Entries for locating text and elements
---------------

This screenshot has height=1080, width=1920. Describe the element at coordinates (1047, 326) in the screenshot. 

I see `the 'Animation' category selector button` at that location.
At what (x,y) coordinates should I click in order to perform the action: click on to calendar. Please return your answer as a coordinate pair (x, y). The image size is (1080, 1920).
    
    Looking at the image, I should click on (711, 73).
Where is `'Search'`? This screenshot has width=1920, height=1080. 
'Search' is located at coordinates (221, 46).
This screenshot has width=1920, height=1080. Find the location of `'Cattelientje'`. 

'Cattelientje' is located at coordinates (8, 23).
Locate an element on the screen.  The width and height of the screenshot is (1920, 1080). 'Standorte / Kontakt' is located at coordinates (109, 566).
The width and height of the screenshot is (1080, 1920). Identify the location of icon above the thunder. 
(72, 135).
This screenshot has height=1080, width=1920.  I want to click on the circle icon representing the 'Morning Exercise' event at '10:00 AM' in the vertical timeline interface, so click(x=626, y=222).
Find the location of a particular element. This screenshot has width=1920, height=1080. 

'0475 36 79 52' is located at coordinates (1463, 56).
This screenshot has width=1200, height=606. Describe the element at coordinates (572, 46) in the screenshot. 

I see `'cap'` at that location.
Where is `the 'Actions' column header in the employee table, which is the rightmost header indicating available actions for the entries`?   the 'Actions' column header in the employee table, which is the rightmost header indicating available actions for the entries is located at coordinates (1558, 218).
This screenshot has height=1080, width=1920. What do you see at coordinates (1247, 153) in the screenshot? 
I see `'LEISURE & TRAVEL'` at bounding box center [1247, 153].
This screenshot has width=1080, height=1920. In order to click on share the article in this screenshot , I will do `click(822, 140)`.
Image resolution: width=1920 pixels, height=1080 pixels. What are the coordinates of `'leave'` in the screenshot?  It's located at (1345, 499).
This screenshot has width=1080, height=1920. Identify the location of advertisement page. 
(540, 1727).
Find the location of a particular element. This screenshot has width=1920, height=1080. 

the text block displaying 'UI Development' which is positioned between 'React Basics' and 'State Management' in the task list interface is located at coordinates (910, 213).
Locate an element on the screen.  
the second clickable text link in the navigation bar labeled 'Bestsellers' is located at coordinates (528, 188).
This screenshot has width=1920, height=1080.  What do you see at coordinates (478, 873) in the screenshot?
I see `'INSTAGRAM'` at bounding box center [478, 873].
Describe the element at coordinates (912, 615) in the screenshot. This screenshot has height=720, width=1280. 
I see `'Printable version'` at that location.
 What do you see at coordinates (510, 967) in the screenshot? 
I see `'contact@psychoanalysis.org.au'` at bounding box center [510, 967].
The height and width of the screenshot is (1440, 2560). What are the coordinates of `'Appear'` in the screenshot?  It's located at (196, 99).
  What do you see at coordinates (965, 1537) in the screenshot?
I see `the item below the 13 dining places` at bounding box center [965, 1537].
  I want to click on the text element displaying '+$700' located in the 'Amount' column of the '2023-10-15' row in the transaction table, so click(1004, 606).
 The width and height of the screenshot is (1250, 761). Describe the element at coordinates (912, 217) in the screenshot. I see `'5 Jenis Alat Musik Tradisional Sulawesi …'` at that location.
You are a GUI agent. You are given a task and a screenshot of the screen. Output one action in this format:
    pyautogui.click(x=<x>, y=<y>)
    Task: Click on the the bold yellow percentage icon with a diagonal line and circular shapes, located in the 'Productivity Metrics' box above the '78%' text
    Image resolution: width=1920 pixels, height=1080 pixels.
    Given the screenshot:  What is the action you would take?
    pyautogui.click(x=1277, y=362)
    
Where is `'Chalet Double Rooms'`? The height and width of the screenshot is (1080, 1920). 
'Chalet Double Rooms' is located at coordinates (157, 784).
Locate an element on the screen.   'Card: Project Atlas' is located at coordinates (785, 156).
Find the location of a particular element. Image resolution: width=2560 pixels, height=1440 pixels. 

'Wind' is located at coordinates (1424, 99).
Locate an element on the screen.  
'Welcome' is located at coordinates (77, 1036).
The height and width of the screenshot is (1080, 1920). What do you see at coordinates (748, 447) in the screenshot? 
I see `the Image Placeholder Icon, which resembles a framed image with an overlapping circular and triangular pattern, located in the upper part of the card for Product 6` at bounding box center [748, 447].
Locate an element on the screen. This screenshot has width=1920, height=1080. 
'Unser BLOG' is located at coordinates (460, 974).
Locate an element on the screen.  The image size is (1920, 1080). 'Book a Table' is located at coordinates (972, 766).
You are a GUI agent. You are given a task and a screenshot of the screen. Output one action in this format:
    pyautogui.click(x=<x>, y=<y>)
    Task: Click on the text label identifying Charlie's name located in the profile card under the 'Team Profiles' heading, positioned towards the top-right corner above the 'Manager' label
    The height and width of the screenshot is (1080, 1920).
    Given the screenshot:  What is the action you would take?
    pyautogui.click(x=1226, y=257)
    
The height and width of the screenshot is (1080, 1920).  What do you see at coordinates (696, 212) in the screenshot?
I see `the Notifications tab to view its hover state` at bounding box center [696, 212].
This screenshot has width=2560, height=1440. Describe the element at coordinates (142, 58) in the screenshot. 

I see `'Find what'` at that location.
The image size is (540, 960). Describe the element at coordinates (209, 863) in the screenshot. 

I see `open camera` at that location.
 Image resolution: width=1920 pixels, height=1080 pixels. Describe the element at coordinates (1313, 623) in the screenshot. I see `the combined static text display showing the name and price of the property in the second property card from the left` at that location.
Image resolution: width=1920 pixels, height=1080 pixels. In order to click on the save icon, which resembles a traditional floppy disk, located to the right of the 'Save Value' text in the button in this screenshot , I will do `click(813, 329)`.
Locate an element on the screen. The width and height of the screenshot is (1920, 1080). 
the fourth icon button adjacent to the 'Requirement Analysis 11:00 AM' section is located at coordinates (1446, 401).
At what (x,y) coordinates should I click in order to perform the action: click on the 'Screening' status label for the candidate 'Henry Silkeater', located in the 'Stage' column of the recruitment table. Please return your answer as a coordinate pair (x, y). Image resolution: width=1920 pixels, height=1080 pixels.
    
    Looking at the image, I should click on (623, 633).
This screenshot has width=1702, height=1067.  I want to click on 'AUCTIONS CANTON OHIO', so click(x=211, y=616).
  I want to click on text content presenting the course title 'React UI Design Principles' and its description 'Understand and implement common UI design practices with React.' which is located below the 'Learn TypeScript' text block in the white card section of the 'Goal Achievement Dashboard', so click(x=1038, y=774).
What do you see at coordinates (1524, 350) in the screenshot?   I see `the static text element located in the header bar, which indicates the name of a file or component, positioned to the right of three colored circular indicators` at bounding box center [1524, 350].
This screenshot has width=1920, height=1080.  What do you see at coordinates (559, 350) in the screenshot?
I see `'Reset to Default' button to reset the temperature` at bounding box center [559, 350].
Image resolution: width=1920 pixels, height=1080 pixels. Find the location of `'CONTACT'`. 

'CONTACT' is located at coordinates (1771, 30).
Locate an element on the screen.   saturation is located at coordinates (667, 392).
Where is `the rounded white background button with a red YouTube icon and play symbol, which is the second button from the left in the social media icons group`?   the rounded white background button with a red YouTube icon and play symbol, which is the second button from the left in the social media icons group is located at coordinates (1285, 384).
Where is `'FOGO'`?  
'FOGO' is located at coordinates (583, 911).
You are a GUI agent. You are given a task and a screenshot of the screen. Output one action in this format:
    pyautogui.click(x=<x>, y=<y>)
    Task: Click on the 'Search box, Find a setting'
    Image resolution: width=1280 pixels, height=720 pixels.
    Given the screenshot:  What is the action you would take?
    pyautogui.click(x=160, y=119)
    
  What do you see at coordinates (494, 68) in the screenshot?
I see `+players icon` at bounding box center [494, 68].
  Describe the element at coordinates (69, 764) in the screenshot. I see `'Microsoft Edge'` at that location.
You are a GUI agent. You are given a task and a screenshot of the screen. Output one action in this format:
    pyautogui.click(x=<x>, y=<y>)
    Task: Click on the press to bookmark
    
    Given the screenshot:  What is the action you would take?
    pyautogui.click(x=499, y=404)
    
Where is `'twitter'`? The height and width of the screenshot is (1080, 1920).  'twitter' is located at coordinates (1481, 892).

---------------

§ WHAT THE TASK ASKS:
Reproduce the listing verbatim, from the line containing "The image size is (540, 960)." through the line containing "I want to click on text", both included.

§ REPLY TO THE TASK:
The image size is (540, 960). Describe the element at coordinates (209, 863) in the screenshot. 

I see `open camera` at that location.
 Image resolution: width=1920 pixels, height=1080 pixels. Describe the element at coordinates (1313, 623) in the screenshot. I see `the combined static text display showing the name and price of the property in the second property card from the left` at that location.
Image resolution: width=1920 pixels, height=1080 pixels. In order to click on the save icon, which resembles a traditional floppy disk, located to the right of the 'Save Value' text in the button in this screenshot , I will do `click(813, 329)`.
Locate an element on the screen. The width and height of the screenshot is (1920, 1080). 
the fourth icon button adjacent to the 'Requirement Analysis 11:00 AM' section is located at coordinates (1446, 401).
At what (x,y) coordinates should I click in order to perform the action: click on the 'Screening' status label for the candidate 'Henry Silkeater', located in the 'Stage' column of the recruitment table. Please return your answer as a coordinate pair (x, y). Image resolution: width=1920 pixels, height=1080 pixels.
    
    Looking at the image, I should click on (623, 633).
This screenshot has width=1702, height=1067.  I want to click on 'AUCTIONS CANTON OHIO', so click(x=211, y=616).
  I want to click on text content presenting the course title 'React UI Design Principles' and its description 'Understand and implement common UI design practices with React.' which is located below the 'Learn TypeScript' text block in the white card section of the 'Goal Achievement Dashboard', so click(x=1038, y=774).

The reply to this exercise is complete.